### About this exercise:
In the copy, every record below must appear exactly as given, and no picture may appear.

### Dataset content:
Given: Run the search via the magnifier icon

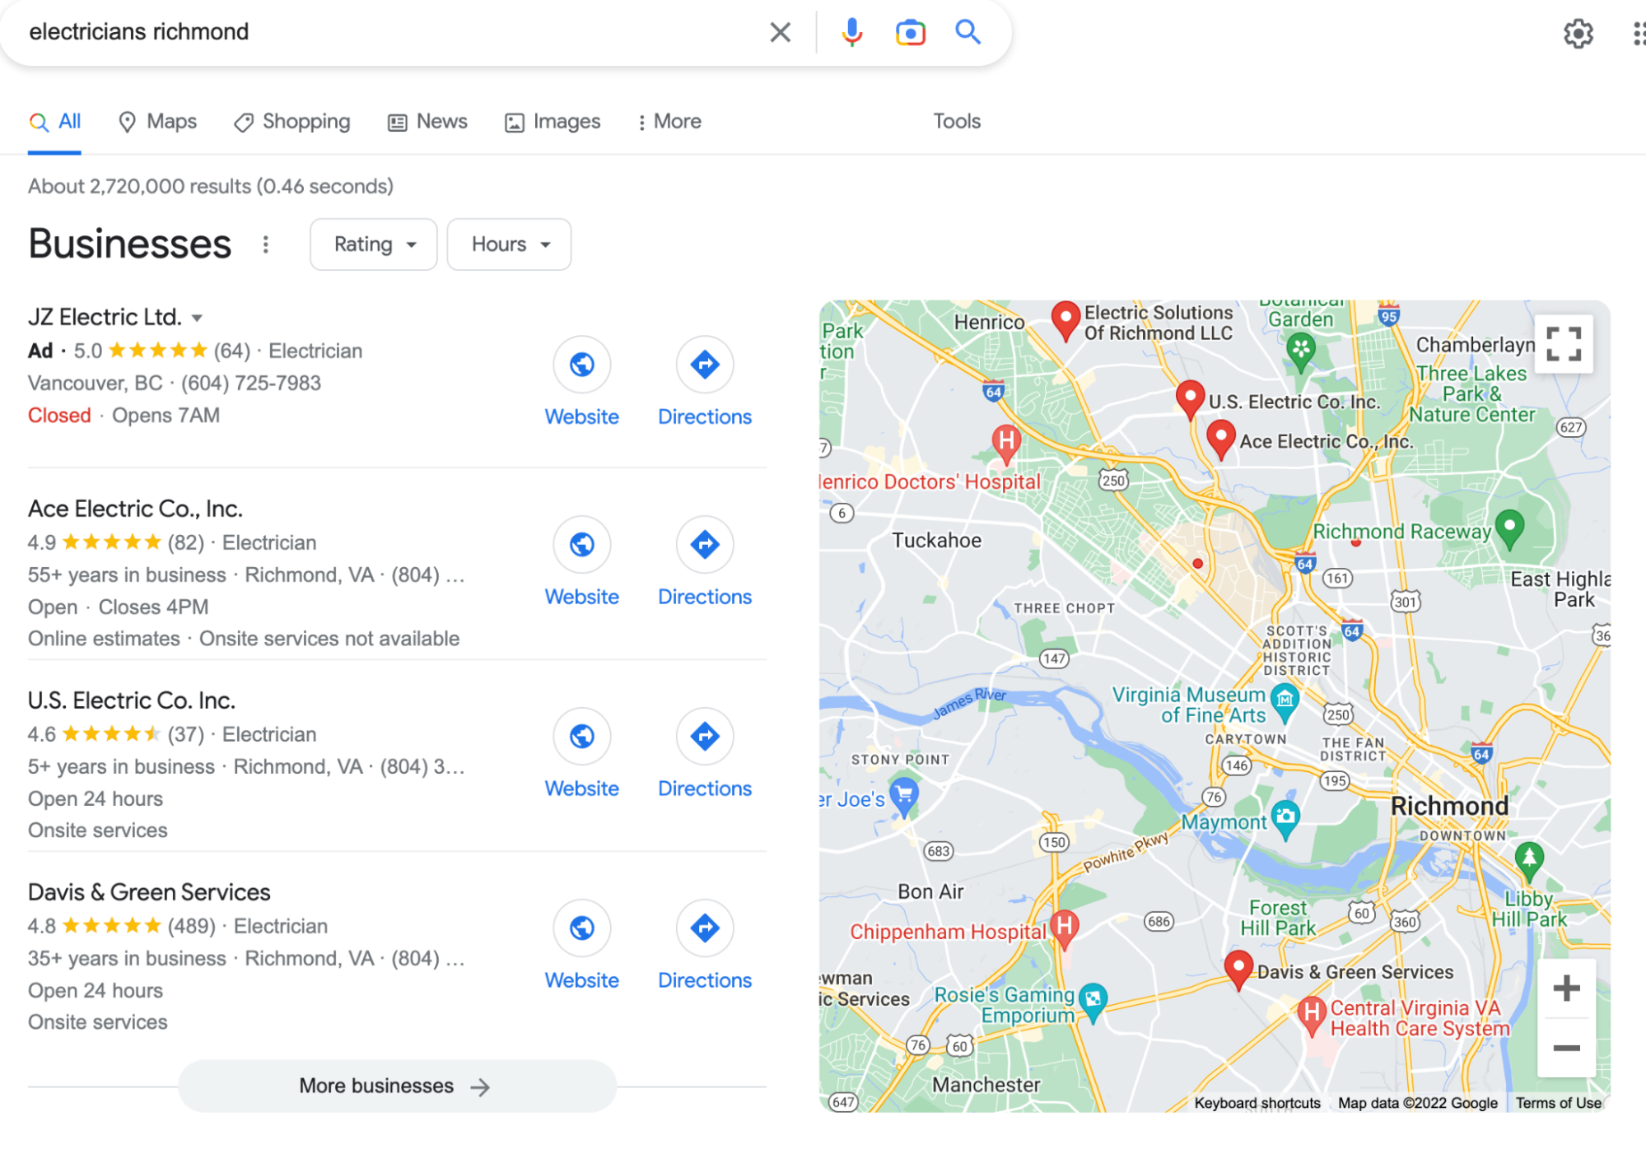Looking at the screenshot, I should click(968, 32).
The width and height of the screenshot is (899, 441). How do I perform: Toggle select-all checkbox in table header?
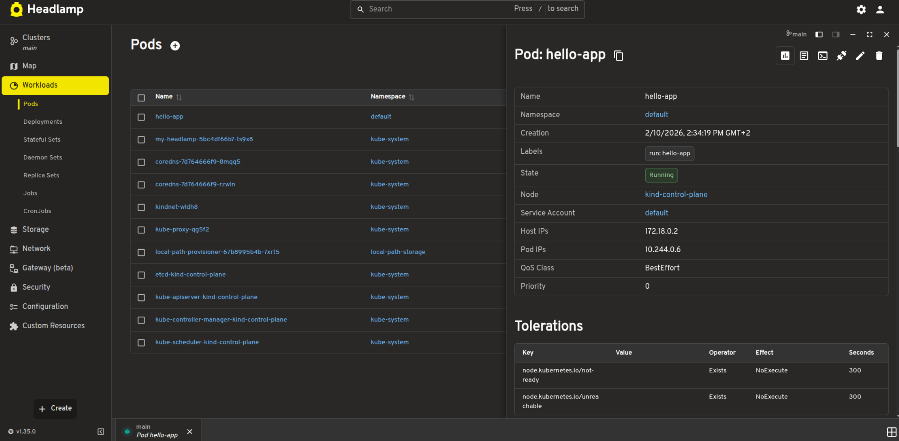pyautogui.click(x=141, y=98)
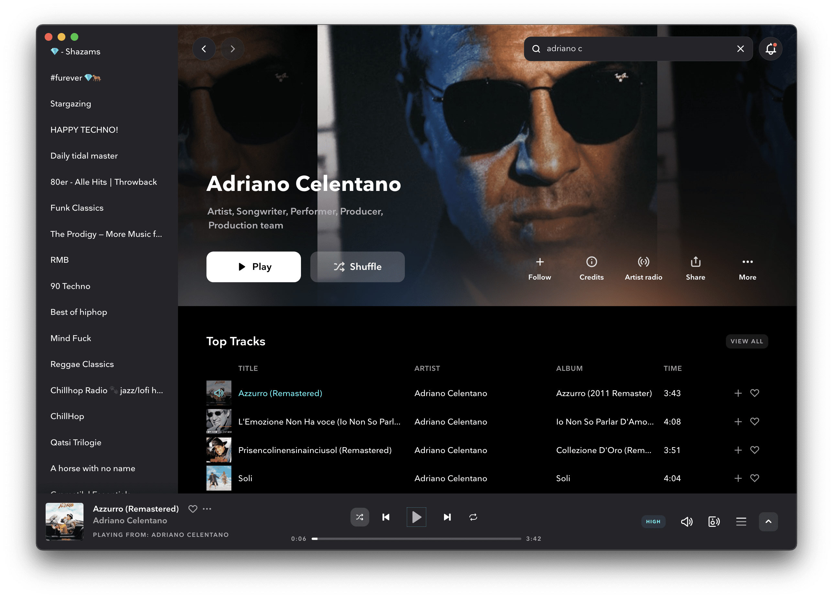
Task: Click the Credits info icon
Action: (x=591, y=262)
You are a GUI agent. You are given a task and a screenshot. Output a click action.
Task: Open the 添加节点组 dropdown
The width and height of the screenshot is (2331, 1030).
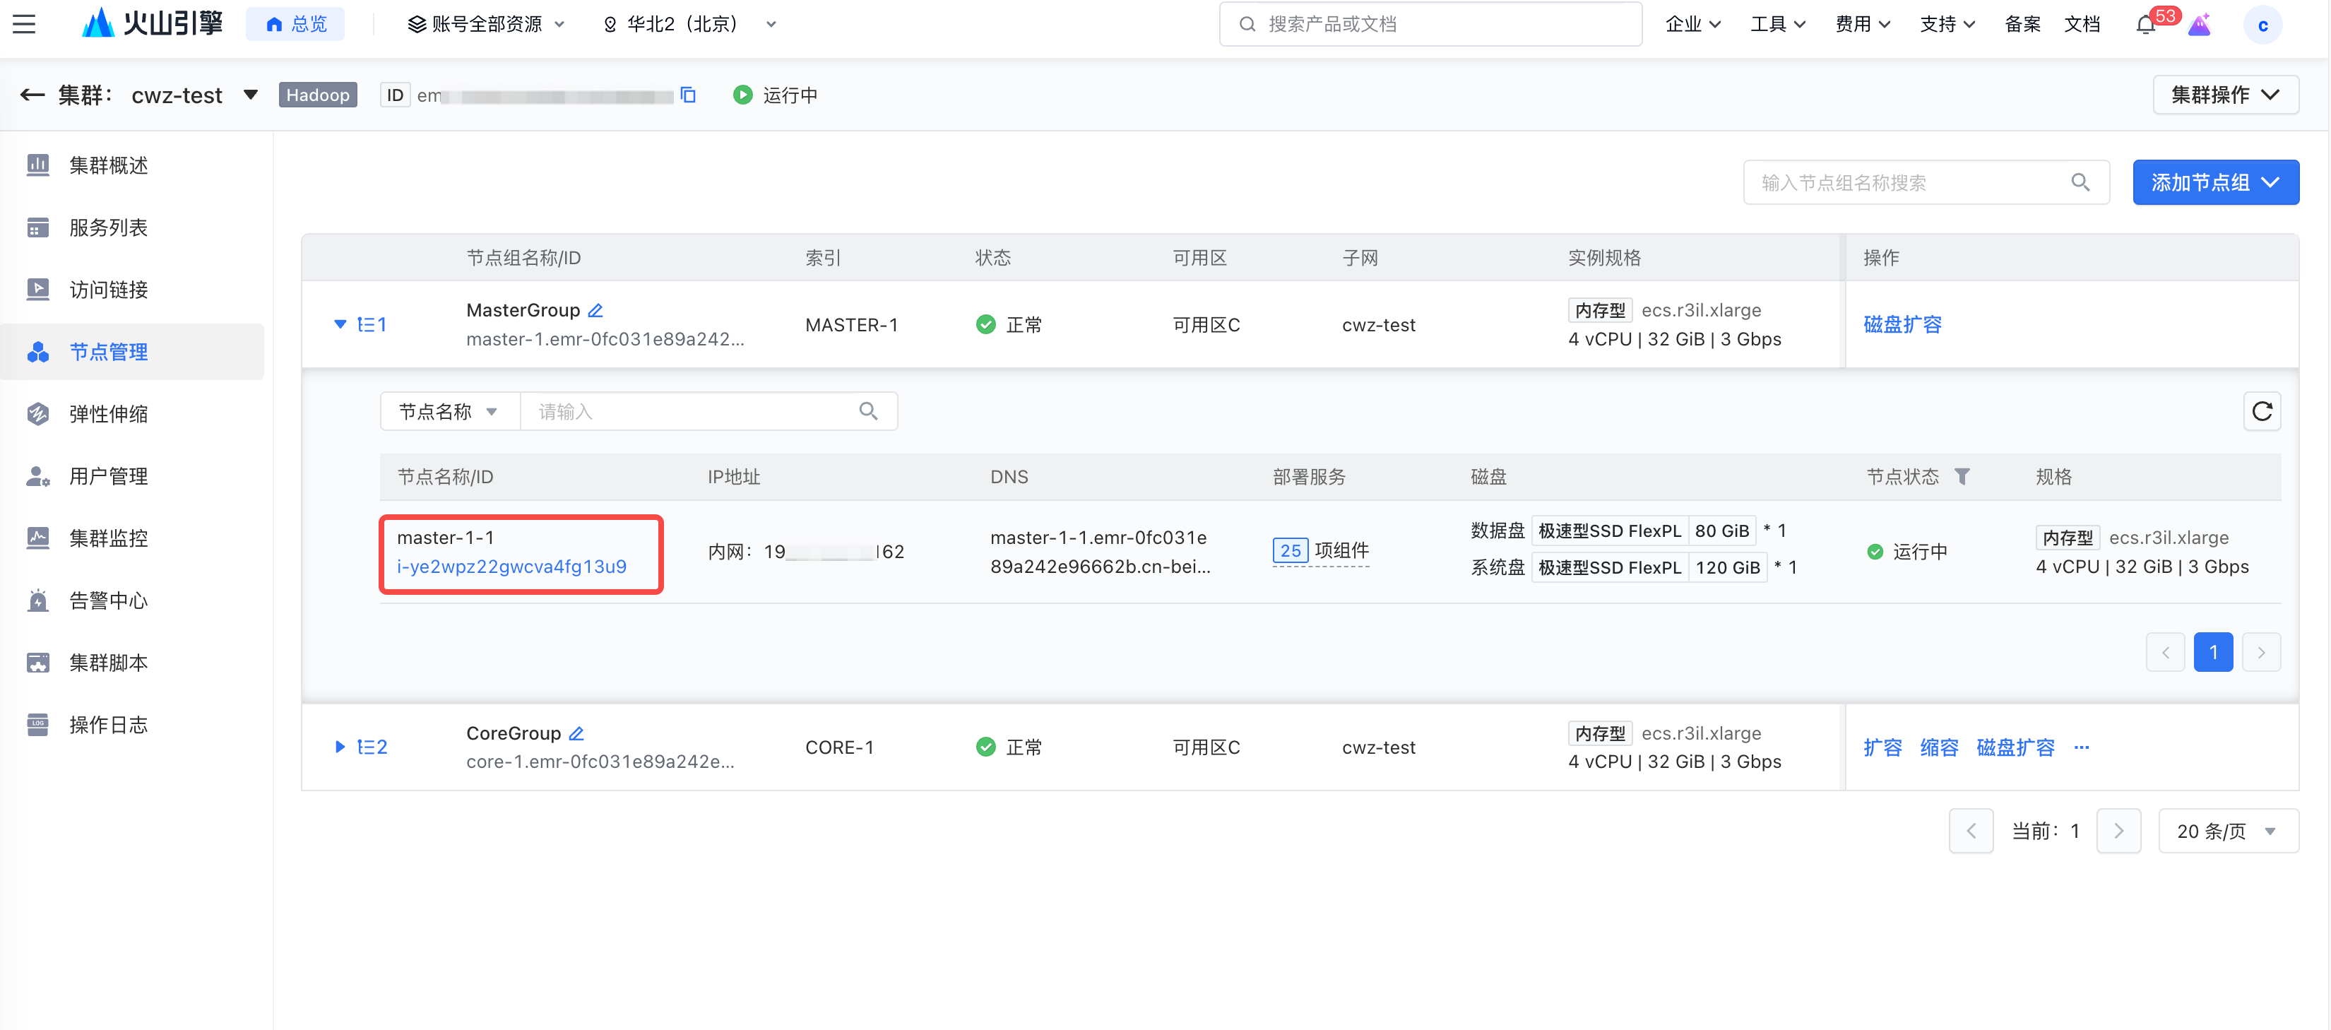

### Answer area:
Given: Run the search via the magnifier icon

Looking at the screenshot, I should click(968, 32).
The width and height of the screenshot is (899, 441). How do I perform: Toggle select-all checkbox in table header?
pyautogui.click(x=141, y=98)
Task: Click the Credits info icon
Action: (x=591, y=262)
You are a GUI agent. You are given a task and a screenshot. Output a click action.
Task: Open the 添加节点组 dropdown
The width and height of the screenshot is (2331, 1030).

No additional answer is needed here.